The test statistics is,
\[t = \frac{{{{\hat \beta }_1} - {\beta _1}}}{{{s_{{{\hat \beta }_1}}}}} \sim {t_{\alpha ,n - 2}}\]Now, the estimate of error standard deviation of slope coefficient is computed as follows,
\[\begin{array}{c} {s_{{{\hat \beta }_1}}} = \frac{{{S_{yx}}}}{{\sqrt {{S_{xx}}} }}\\ = \frac{{\sqrt {\frac{{\sum\limits_i {y_i^2} - {{\hat \beta }_0}\sum\limits_i {{y_i}} - {{\hat \beta }_1}\sum\limits_i {{x_i}{y_i}} }}{n}} }}{{\sqrt {\sum\limits_i {x_i^2} - \frac{{{{\left( {\sum\limits_i {{x_i}} } \right)}^2}}}{n}} }}\\ = \frac{{\sqrt {\frac{{2207100 - \left( { - 45.5443 \times 5010} \right) - \left( {1.7114 \times 1413500} \right)}}{{14}}} }}{{\sqrt {913750 - \frac{{{{\left( {3300} \right)}^2}}}{{14}}} }}\\ = \frac{{\sqrt {1158.0745} }}{{\sqrt {135892.8571} }} \end{array}\] \[ = 0.0923\]Therefore, the estimate of error standard deviation of slope coefficient is ${s_{{{\hat \beta }_1}}} = 0.0923$ .
Thus, the test statistics is:
\[\begin{array}{c} t = \frac{{{{\hat \beta }_1} - {\beta _1}}}{{{s_{{{\hat \beta }_1}}}}}\\ = \frac{{1.7114 - 0}}{{0.0923}}\\ = 18.5417 \end{array}\]Therefore, the value of test statistics is 18.5417.

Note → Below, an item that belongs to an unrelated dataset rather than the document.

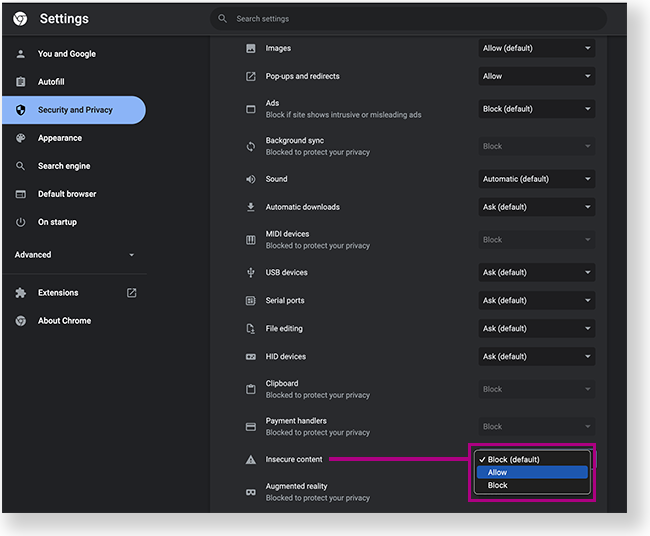The width and height of the screenshot is (650, 536).
Task: Click the Sound speaker icon
Action: [251, 179]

Now, the critical value of t is computed as follows:
The degree of freedom is,
\[\begin{array}{c} df = n - 2\\ = 14 - 2\\ = 12 \end{array}\]The level of significance is,
\[\begin{array}{c} \alpha = 1 - 0.99\\ = 0.01\\ \frac{\alpha }{2} = \frac{{0.01}}{2}\\ = 0.005 \end{array}\]Using t-table, the value of t at 0.005 level of significance and 12 degrees of freedom for two tailed is $ \pm 3.428$ .
Therefore, the critical value of t is $ \pm 3.428$.
Decision rule:
Reject the null hypothesis, if $\left| t \right| > {t_\alpha }$.

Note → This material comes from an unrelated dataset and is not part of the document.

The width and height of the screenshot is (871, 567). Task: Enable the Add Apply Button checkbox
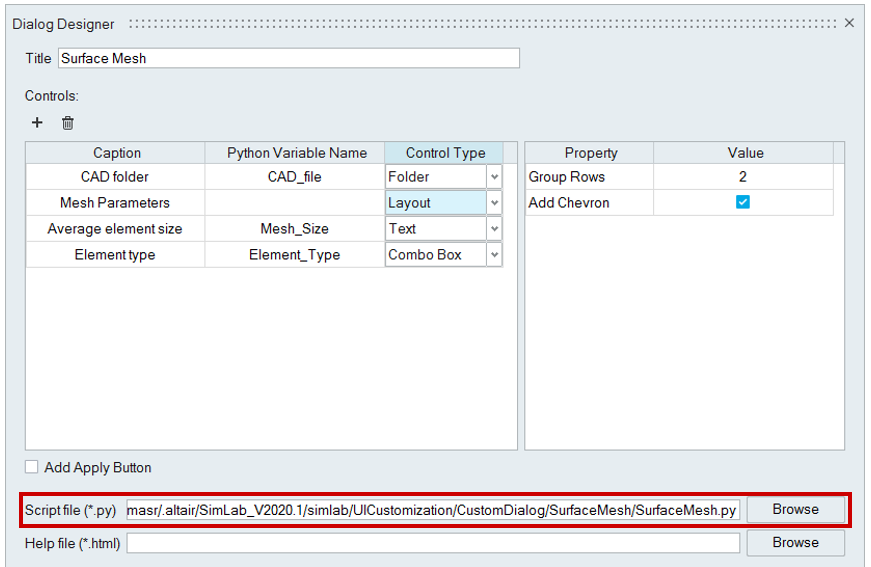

Fail to reject the null hypothesis, if $\left| t \right| \le {t_\alpha }$ .
Conclusion:
Here, $t = 18.5417 > 3.428$.
Thus, the decision is to reject the null hypothesis.

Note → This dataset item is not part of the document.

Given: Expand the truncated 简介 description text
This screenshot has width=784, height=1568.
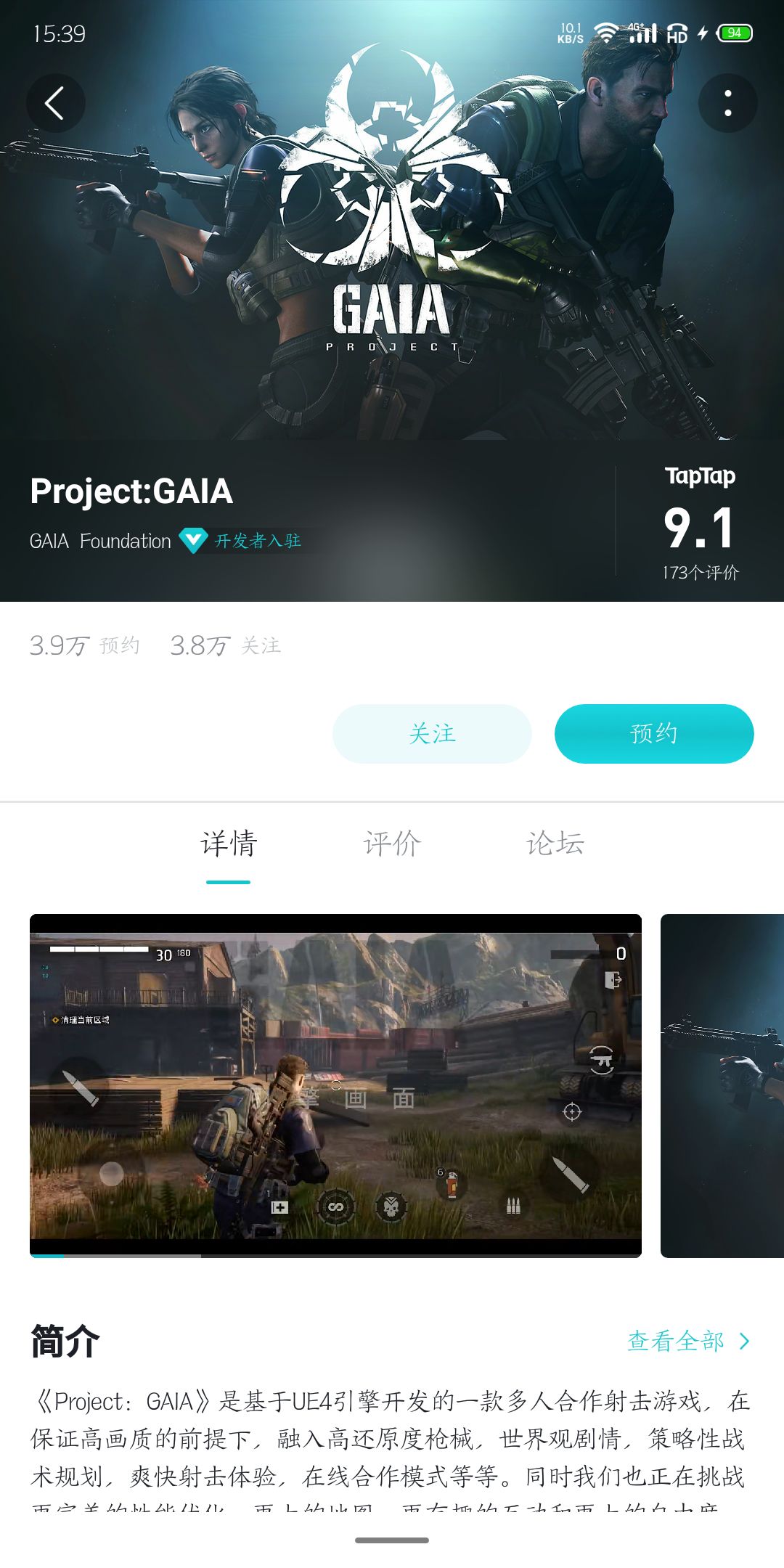Looking at the screenshot, I should pos(391,1448).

So, it can be concluded that reject the null hypothesis at 5% level of significance
Therefore, the is sufficient evidence to conclude that there is useful relationship between the variables liberation rate and ${\rm{N}}{{\rm{o}}_x}$ emission rate at 1% level of significance.
b.
The Confidence interval for the slope regression line is,
\[CI = {\hat \beta _1} \pm {t_{\frac{a}{2},n - 2}} \times {s_{{{\hat \beta }_1}}}\]Here, the confidence interval for the expected change in ${\rm{N}}{{\rm{o}}_x}$ emission rate associated with 10 $\left( {\frac{{{\rm{MBtu}}}}{{{\rm{hr - f}}{{\rm{t}}^{\rm{2}}}}}} \right)$ is computed as follows:
\[\begin{array}{c} CI = 10 \times \left( {{{\hat \beta }_1} \pm {t_{\frac{a}{2},n - 2}} \times {s_{{{\hat \beta }_1}}}} \right)\\ = 10 \times \left( {1.7114 \pm {t_{\frac{a}{2},n - 2}} \times 0.0923} \right) \end{array}\]Now, the critical value of t is computed as follows:
The sample size is $n = 17$.
The level of significance is,
\[\begin{array}{c} 1 - \alpha = 1 - 0.95\\ = 0.05\\ \frac{\alpha }{2} = \frac{{0.05}}{2}\\ = 0.025 \end{array}\]The degree of freedom is,
\[\begin{array}{c} df = n - 2\\ = 14 - 2\\ = 12 \end{array}\]Using the t-table, the critical value of t at 0.025 level of significance and 12 degree of freedom for right tailed is 2.560.
Thus,
\[\begin{array}{c} CI = 10 \times \left( {1.7114 \pm {t_{\frac{a}{2},n - 2}} \times 0.0923} \right)\\ = 10 \times \left( {1.7114 \pm 2.560 \times 0.0923} \right)\\ = 10 \times \left( {1.7114 \pm 0.2363} \right)\\ = \left( {10 \times \left( {1.7114 - 0.2363} \right),10 \times \left( {1.7114 + 0.2363} \right)} \right) \end{array}\] \[\begin{array}{c} = \left( {10 \times 1.4751,10 \times 1.9477} \right)\\ = \left( {14.751,19.477} \right) \end{array}\]Therefore, the 95% confidence interval for the expected change in ${\rm{N}}{{\rm{o}}_x}$ emission rate associated
with 10 $\left( {\frac{{{\rm{MBtu}}}}{{{\rm{hr - f}}{{\rm{t}}^{\rm{2}}}}}} \right)$ is lies between 14.751 to 19.477.